> _WHAT THE TASK REQUIRES_
From the data below, tally each line that has "agent" in it, then give that tally without comment.
--- ENTRIES SHOWN ---
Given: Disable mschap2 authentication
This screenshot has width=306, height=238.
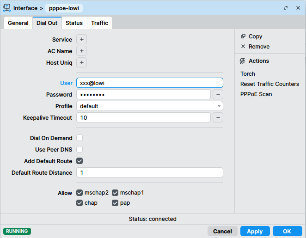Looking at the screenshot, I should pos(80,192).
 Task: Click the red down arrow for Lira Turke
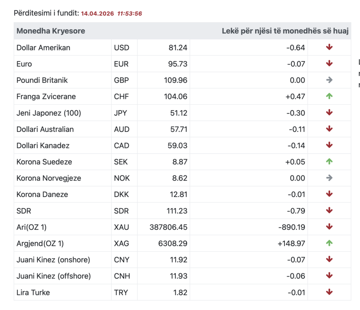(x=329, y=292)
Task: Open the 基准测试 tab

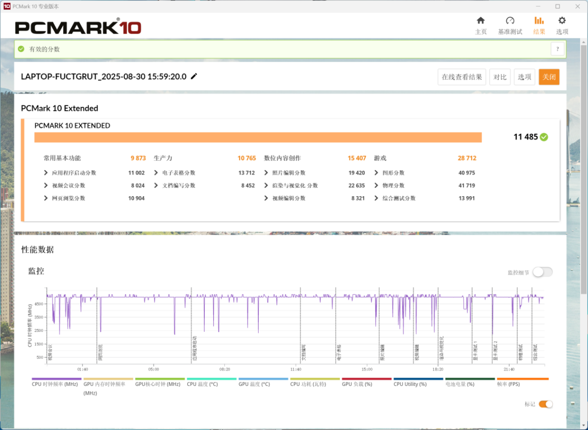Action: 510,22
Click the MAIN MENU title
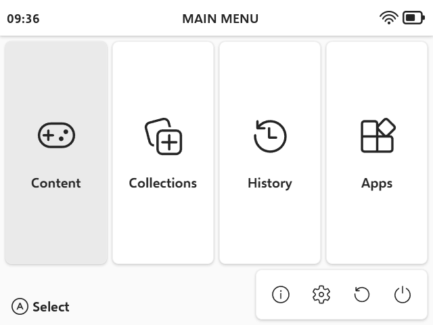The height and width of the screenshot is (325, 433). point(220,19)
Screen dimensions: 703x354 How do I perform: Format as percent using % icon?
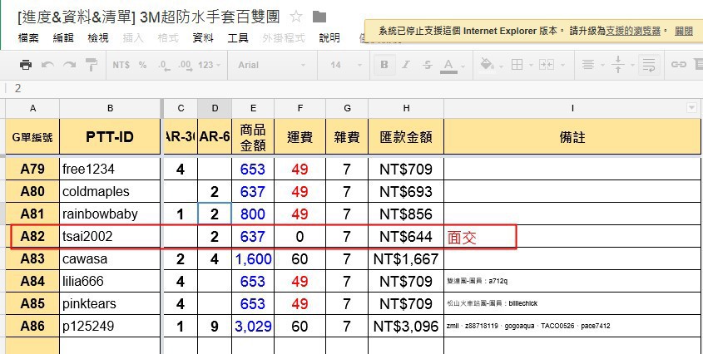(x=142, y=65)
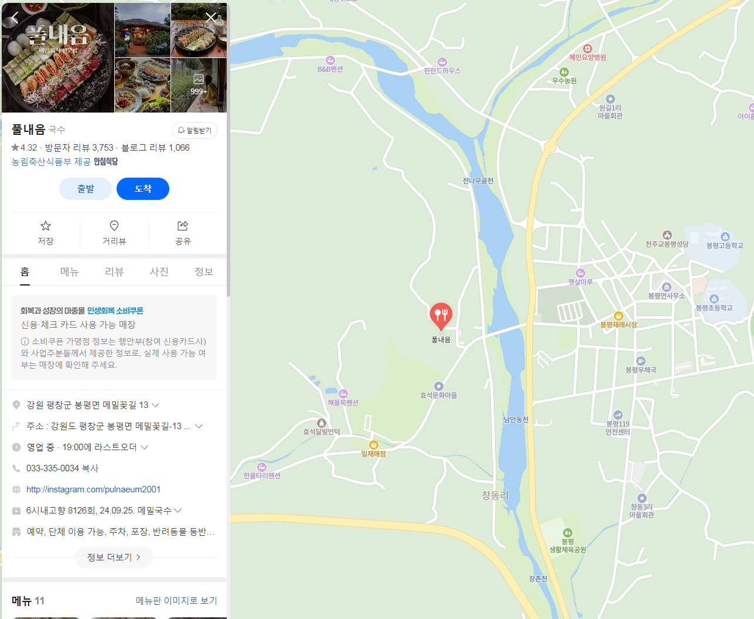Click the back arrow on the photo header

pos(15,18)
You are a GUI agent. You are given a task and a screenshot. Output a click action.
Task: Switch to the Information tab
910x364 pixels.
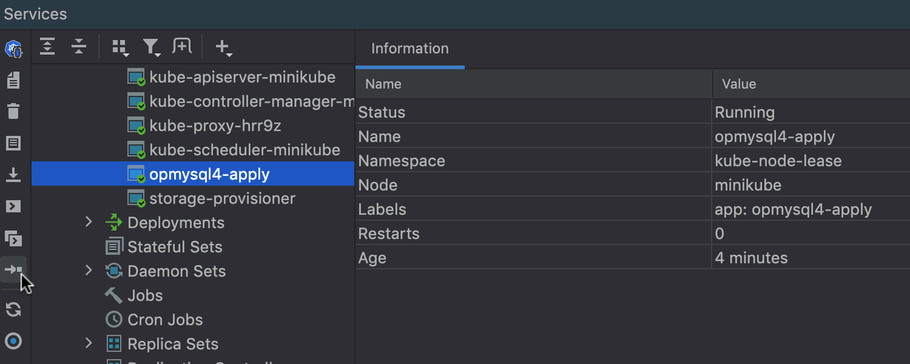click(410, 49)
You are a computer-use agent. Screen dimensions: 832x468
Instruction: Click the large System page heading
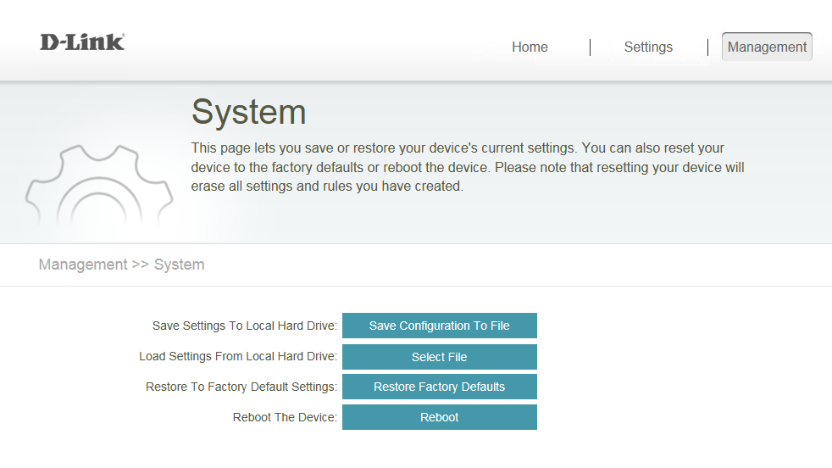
---
> _RESULT FOR THIS TASK_
2